### EXERCISE DATA
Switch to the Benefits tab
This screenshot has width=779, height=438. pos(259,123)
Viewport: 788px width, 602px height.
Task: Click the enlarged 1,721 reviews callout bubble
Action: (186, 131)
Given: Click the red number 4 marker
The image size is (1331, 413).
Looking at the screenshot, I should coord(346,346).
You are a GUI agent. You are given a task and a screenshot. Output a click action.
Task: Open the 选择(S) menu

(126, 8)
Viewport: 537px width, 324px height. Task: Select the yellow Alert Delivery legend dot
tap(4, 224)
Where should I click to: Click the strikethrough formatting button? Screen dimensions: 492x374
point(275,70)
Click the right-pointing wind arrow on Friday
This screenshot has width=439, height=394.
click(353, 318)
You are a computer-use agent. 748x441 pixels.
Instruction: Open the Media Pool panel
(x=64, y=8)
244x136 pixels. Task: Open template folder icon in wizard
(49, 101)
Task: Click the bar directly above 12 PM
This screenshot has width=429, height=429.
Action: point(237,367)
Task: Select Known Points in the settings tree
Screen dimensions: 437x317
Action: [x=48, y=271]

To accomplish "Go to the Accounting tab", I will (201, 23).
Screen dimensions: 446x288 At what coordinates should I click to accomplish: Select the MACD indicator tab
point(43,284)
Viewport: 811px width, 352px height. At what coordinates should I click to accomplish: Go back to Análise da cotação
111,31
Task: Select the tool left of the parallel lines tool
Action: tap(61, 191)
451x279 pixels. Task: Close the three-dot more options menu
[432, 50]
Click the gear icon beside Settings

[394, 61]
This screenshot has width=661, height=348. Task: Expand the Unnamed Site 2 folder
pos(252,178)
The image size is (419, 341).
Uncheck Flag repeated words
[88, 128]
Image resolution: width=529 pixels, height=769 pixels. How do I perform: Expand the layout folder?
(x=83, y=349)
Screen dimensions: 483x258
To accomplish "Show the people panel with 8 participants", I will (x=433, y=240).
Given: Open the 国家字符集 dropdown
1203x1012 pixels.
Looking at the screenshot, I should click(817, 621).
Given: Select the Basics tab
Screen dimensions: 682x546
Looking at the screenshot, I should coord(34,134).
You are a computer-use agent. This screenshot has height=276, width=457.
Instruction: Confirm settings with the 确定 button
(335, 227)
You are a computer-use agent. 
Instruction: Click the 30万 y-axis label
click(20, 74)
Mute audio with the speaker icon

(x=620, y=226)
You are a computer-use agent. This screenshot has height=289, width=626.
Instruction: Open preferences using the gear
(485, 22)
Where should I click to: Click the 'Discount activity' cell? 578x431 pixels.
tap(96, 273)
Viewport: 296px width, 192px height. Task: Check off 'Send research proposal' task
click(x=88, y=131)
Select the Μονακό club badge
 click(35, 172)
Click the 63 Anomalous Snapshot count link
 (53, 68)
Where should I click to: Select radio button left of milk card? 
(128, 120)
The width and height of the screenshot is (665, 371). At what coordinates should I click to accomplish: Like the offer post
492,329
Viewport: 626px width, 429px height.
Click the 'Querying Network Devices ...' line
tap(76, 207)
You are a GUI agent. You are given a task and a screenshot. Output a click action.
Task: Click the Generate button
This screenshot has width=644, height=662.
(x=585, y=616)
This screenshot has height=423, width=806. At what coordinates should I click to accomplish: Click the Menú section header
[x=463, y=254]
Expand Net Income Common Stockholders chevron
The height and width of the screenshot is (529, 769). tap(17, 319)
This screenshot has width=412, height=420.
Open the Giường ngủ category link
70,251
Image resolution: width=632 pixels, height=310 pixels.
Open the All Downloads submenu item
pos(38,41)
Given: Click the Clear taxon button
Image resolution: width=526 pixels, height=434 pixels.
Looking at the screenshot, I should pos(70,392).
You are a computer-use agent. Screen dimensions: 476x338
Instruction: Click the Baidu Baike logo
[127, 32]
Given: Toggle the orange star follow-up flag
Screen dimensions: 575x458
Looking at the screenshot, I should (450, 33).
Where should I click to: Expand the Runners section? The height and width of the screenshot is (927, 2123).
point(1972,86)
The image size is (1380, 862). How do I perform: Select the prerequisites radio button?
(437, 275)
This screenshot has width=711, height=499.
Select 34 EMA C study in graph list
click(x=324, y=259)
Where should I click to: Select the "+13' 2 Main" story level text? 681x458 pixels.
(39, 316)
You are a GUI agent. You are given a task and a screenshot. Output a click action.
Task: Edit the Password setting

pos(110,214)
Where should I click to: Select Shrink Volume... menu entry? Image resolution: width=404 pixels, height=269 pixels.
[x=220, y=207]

### PROBLEM TO WORK ON
Reproduce the material while keeping each line exactly as it was written.

### RESPONSE BOX
Switch to the Benefits tab
This screenshot has width=779, height=438. pos(259,123)
Viewport: 788px width, 602px height.
Task: Click the enlarged 1,721 reviews callout bubble
Action: (186, 131)
Given: Click the red number 4 marker
The image size is (1331, 413).
Looking at the screenshot, I should coord(346,346).
You are a GUI agent. You are given a task and a screenshot. Output a click action.
Task: Open the 选择(S) menu

(126, 8)
Viewport: 537px width, 324px height. Task: Select the yellow Alert Delivery legend dot
tap(4, 224)
Where should I click to: Click the strikethrough formatting button? Screen dimensions: 492x374
point(275,70)
Click the right-pointing wind arrow on Friday
This screenshot has width=439, height=394.
click(353, 318)
You are a computer-use agent. 748x441 pixels.
Instruction: Open the Media Pool panel
(x=64, y=8)
244x136 pixels. Task: Open template folder icon in wizard
(49, 101)
Task: Click the bar directly above 12 PM
This screenshot has width=429, height=429.
Action: point(237,367)
Task: Select Known Points in the settings tree
Screen dimensions: 437x317
Action: [x=48, y=271]

To accomplish "Go to the Accounting tab", I will (201, 23).
Screen dimensions: 446x288 At what coordinates should I click to accomplish: Select the MACD indicator tab
point(43,284)
Viewport: 811px width, 352px height. At what coordinates should I click to accomplish: Go back to Análise da cotação
111,31
Task: Select the tool left of the parallel lines tool
Action: tap(61, 191)
451x279 pixels. Task: Close the three-dot more options menu
[432, 50]
Click the gear icon beside Settings

[394, 61]
This screenshot has width=661, height=348. Task: Expand the Unnamed Site 2 folder
pos(252,178)
The image size is (419, 341).
Uncheck Flag repeated words
[88, 128]
Image resolution: width=529 pixels, height=769 pixels. How do I perform: Expand the layout folder?
(x=83, y=349)
Screen dimensions: 483x258
To accomplish "Show the people panel with 8 participants", I will (x=433, y=240).
Given: Open the 国家字符集 dropdown
1203x1012 pixels.
Looking at the screenshot, I should click(817, 621).
Given: Select the Basics tab
Screen dimensions: 682x546
Looking at the screenshot, I should coord(34,134).
You are a computer-use agent. This screenshot has height=276, width=457.
Instruction: Confirm settings with the 确定 button
(335, 227)
You are a computer-use agent. 
Instruction: Click the 30万 y-axis label
click(20, 74)
Mute audio with the speaker icon

(x=620, y=226)
You are a computer-use agent. This screenshot has height=289, width=626.
Instruction: Open preferences using the gear
(485, 22)
Where should I click to: Click the 'Discount activity' cell? 578x431 pixels.
tap(96, 273)
Viewport: 296px width, 192px height. Task: Check off 'Send research proposal' task
click(x=88, y=131)
Select the Μονακό club badge
 click(35, 172)
Click the 63 Anomalous Snapshot count link
 (53, 68)
Where should I click to: Select radio button left of milk card? 
(128, 120)
The width and height of the screenshot is (665, 371). At what coordinates should I click to accomplish: Like the offer post
492,329
Viewport: 626px width, 429px height.
Click the 'Querying Network Devices ...' line
tap(76, 207)
You are a GUI agent. You are given a task and a screenshot. Output a click action.
Task: Click the Generate button
This screenshot has width=644, height=662.
(x=585, y=616)
This screenshot has height=423, width=806. At what coordinates should I click to accomplish: Click the Menú section header
[x=463, y=254]
Expand Net Income Common Stockholders chevron
The height and width of the screenshot is (529, 769). tap(17, 319)
This screenshot has width=412, height=420.
Open the Giường ngủ category link
70,251
Image resolution: width=632 pixels, height=310 pixels.
Open the All Downloads submenu item
pos(38,41)
Given: Click the Clear taxon button
Image resolution: width=526 pixels, height=434 pixels.
Looking at the screenshot, I should pos(70,392).
You are a computer-use agent. Screen dimensions: 476x338
Instruction: Click the Baidu Baike logo
[127, 32]
Given: Toggle the orange star follow-up flag
Screen dimensions: 575x458
Looking at the screenshot, I should (450, 33).
Where should I click to: Expand the Runners section? The height and width of the screenshot is (927, 2123).
point(1972,86)
The image size is (1380, 862). How do I perform: Select the prerequisites radio button?
(437, 275)
This screenshot has width=711, height=499.
Select 34 EMA C study in graph list
click(x=324, y=259)
Where should I click to: Select the "+13' 2 Main" story level text? 681x458 pixels.
(39, 316)
You are a GUI agent. You are given a task and a screenshot. Output a click action.
Task: Edit the Password setting

pos(110,214)
Where should I click to: Select Shrink Volume... menu entry? Image resolution: width=404 pixels, height=269 pixels.
[x=220, y=207]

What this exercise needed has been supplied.